#### Instructions to follow:
Report each line of the records below in which the word "accomplish" appears.

#### Exercise inputs:
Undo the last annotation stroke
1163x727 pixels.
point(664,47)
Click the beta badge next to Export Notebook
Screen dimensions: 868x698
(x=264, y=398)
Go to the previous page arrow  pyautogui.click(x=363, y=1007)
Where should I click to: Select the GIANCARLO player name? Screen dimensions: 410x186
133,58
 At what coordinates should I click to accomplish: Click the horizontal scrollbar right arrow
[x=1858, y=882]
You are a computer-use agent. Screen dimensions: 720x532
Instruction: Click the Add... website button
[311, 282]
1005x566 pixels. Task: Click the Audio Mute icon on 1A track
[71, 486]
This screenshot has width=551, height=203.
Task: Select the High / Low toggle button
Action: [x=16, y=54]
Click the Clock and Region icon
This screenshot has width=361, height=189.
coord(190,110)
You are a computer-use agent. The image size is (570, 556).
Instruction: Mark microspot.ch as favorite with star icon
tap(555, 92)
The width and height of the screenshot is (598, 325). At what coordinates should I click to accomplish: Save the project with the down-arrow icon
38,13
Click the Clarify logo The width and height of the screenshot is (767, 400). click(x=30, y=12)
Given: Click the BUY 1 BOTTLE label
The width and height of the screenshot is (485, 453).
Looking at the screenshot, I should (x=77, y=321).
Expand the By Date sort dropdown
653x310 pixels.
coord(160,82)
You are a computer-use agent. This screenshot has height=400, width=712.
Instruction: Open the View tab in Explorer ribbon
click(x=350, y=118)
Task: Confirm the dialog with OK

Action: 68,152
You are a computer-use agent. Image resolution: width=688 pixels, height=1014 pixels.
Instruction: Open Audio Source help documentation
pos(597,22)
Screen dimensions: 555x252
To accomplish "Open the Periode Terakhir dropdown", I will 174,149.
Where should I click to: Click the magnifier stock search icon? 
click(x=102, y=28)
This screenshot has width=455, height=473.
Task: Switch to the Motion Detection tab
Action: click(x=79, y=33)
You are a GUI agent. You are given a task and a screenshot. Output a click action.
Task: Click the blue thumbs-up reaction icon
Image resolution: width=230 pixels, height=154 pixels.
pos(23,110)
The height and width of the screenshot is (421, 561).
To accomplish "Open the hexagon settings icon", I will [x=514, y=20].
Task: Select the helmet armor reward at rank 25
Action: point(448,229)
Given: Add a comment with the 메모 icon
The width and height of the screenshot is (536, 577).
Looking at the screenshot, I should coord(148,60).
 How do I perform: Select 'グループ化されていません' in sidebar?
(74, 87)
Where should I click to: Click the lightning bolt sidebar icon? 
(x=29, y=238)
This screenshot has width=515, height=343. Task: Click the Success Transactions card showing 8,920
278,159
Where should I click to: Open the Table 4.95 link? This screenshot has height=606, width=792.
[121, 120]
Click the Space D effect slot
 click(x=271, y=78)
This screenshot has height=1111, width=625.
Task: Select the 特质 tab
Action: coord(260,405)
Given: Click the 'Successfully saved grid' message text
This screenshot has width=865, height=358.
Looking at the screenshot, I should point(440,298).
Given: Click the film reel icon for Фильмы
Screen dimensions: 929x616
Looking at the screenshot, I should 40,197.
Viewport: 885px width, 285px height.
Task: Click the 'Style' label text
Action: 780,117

#### Result for this task:
 At what coordinates should I click to accomplish: Click the horizontal scrollbar right arrow
The width and height of the screenshot is (598, 325). At what coordinates should I click to accomplish: Save the project with the down-arrow icon
To accomplish "Open the Periode Terakhir dropdown", I will 174,149.
To accomplish "Open the hexagon settings icon", I will [x=514, y=20].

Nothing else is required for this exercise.